Perfetto è l’intero, la chiusura fisica e mentale, l’inammissibilità di un accrescimento, di una aggiunta, di una minima postilla al nostro essere. Se sei perfetto appartieni al tempo dell’arrestabile istante, della cristallizzazione dei movimenti e delle azioni che furono e che non più saranno.
Così principio e fine sono racchiusi in un unico guscio, gabbia di ferro dell’illogico che non soddisfa il presente né ipotizza un futuro e ci mostra l’impossibilità di mutare l’anteriore, lasciandocene solo il ricordo.
Quando Schopenhauer parla del tempo come la forma ideale per l’apparizione della volontà, cita il presente come unico solo momento di cui abbiamo il reale possesso:
“La forma dell’apparizione della volontà è solo il presente, non il passato né il futuro; questi non esistono se non per il concetto e per l’incatenamento della coscienza, sottoposta al principio di ragione.
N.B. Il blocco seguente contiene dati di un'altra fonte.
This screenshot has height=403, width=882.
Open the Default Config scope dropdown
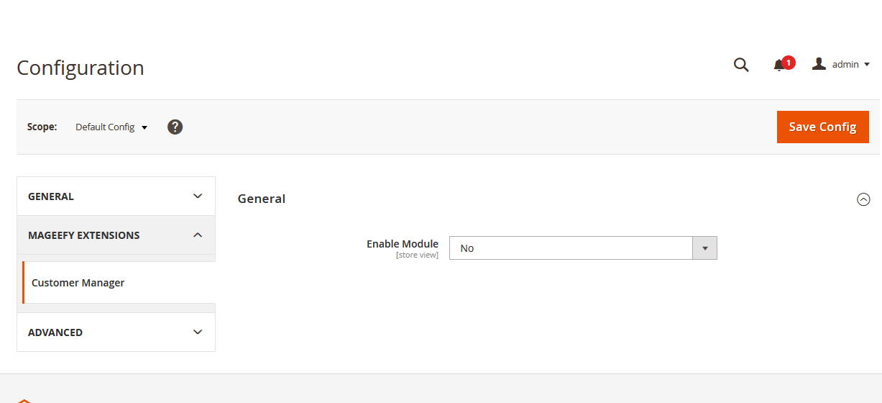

Nessuno ha vissuto nel passato, nessuno vivrà nel futuro: il presente è la forma di ogni vita, è un possesso che nessun male può strapparle…Il tempo è come un cerchio che giri infinitamente”.

Il presente è l’atto del sentire momentaneo, fuggevole, arbitrario, frazione di tempo che non discerne il futuro né può voltarsi a guardare il passato.
Il presente è l’apparente, fugace insieme di mille percezioni, un intricato attimo di piacere o di dolore, ma questo istante si trova necessariamente invischiato nella tela di ragno di tutto ciò che siamo stati e che ci ostiniamo a credere di non essere più. Viviamo il presente come l’azione del futuro e ci affidiamo a un tempo che forse sarà, come unica conferma.
Il presente non è essere ma la negazione di esso. E come sottolineava Borges:
“Contrariamente a quanto afferma Schopenhauer nella sua tavola di verità fondamentali, ogni frazione di tempo non riempie simultaneamente lo spazio intero, il tempo non è ubiquo”.
Così mi ostino a essere perché forse sarò e non potrò più essere ciò che sono stato.
L’imperfetto è il tempo della potenzialità, della padronanza del senso, capace di spostare il piano di realtà da un livello all’altro. Si mostra a noi come un filo di lana che si allunga verso un presente futuribile. È il tempo delle istanze, della speranza di poter ancora essere o non essere, la porta di passaggio tra diversi piani, un nuovo spazio d’azione.
L’imperfetto penetra il vuoto oscuro del perfetto mostrandoci la strada verso un viaggio iniziatico alla conoscenza di noi stessi, senza limiti, né strutture logiche, né frazioni oppositive.
“Perché la vita è un istante imperfetto” (F. Kafka). E così, siamo “imperfetto”, sempre.